Так и решили. Справа и слева выставили охранения с целью вести наблюдение за дорогой и, в случае обнаружения опасности, тут же предупредить основную группу. В основную группу включили Нелюбина, Подольского, Калюжного, Григорьева и танкистов.
Нашли удобное место. Небольшая поляна. Посредине болотина, заросшая рогозом и камышом. Дорога ветвилась на три, а местами и на четыре колеи. Воронцов обошел всю поляну. Болотина оказалась сухой.
— Степ, — окликнул он Подольского, — на тебя ляжет основная работа. Затаишься здесь. Стрелять будешь в первых. Начну я. Мои — последние. Как только услышишь первый выстрел, пали по своим, пока патроны есть. Но не перемещайся. Чтобы ребята тебя не задели. Даже если они окажутся в стороне или отстанут.
— Все понял, командир.
Залегли. Затаились. Стали ждать. Воронцов побаивался, что могут подвести боковые охранения. Народ случайный, непроверенный. Испугаются, уйдут в лес. Оставалось надеяться на хитрость Кондратия Герасимовича. Нелюбин, расставляя охранения, наставлял людей так: товарищи бойцы, наша задача — захватить немецкий обоз, охрана небольшая, два ездовых и два конвоира, обоз везет продовольствие, в основном сало и прочие продукты питания, после выполнения задания все получат полное довольствие. Воронцов слушал инструктаж Нелюбина молча.
— Голодного солдата уставом не проймешь, — после, когда охранения ушли, рассудил Нелюбин и подмигнул Воронцову. — Не бойся, Курсант, не уйдут. Они этот обоз теперь зубами остановят.
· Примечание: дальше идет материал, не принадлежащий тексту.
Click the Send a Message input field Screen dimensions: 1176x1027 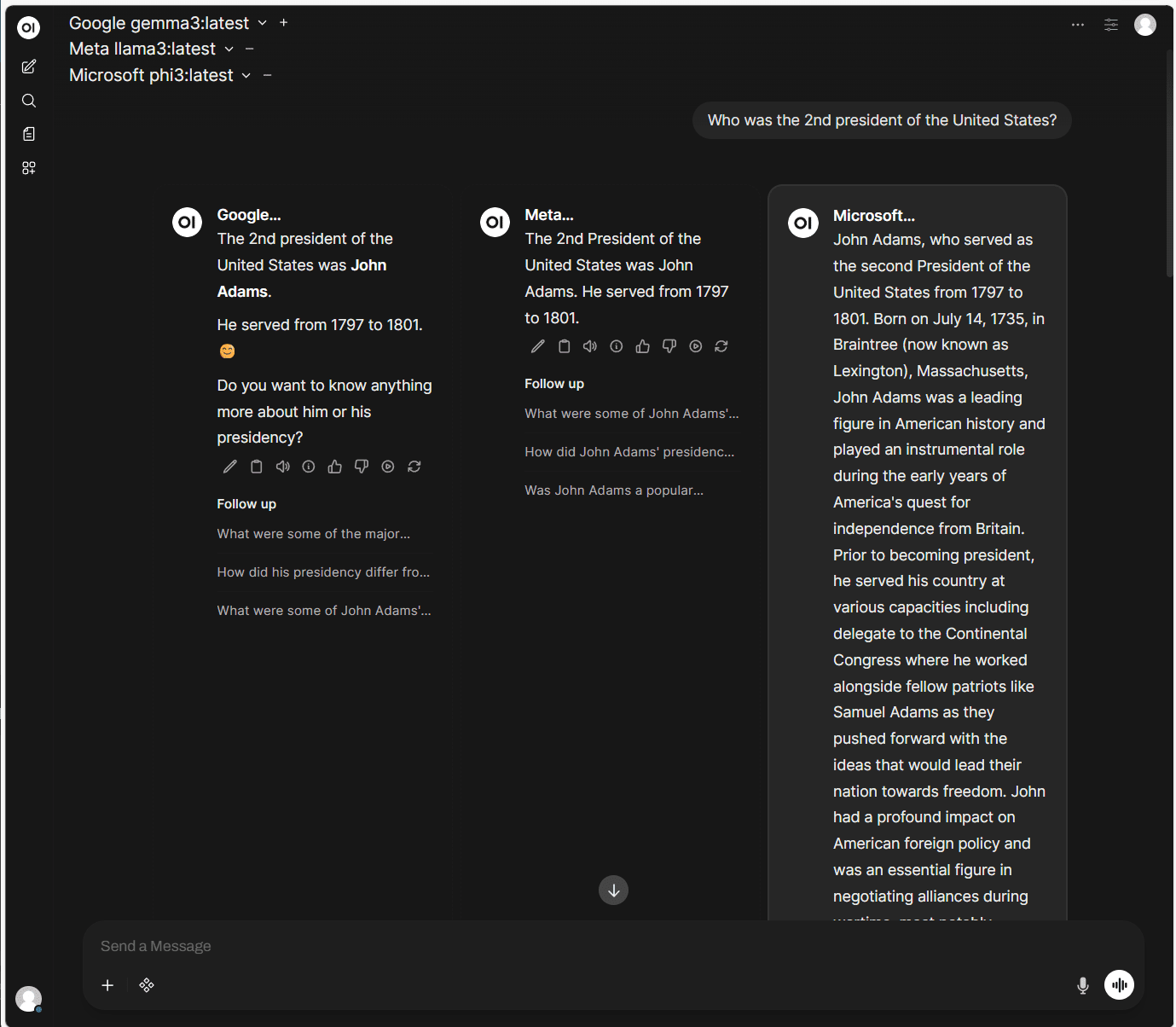point(580,946)
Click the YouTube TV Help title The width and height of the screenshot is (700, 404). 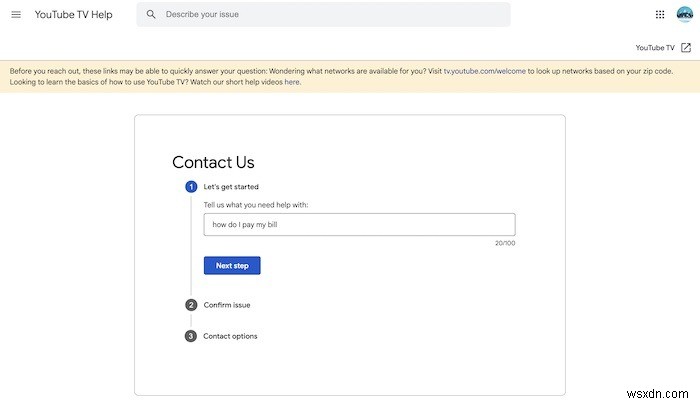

Шло время, а на дороге никто не появлялся. Солнце переместилось на другую сторону дороги, тени осин опрокинулись на поляну, расчерчивая дорогу косыми полосками и размытыми пятнами, делая ее похожей на камуфляж. Пара воронов с натужным свистом пролетела вдоль проселка. Долго потом слышались упругие звуки их тяжелых крыльев. Воронцов проводил их взглядом и подумал, что не зря вороны летают вдоль лесных дорог. Когда вчера лежал возле Варшавки, несколько пар вот таких же грузных птиц протянули вдоль просеки, внимательно осматривая окрестность. Что ж, война меняет повадки даже таких древних птиц.
— Видал? — кивнул вслед воронам Степан. — Тяжелые, прямо «юнкерсы» при полной боеукладке… Отъелись в лесах.
— Да, нынче для них время вольное, — покачал головой Нелюбин, лежавший неподалеку за корнем вывернутой березы; он слышал их разговор и радовался, что контузия стала проходить и шум в ушах начал потихоньку оседать, как тяжелая вечерняя пыль оседает на дорогу. — Вон сколько человечины кругом раскидано. И сколько ее война еще раскидает.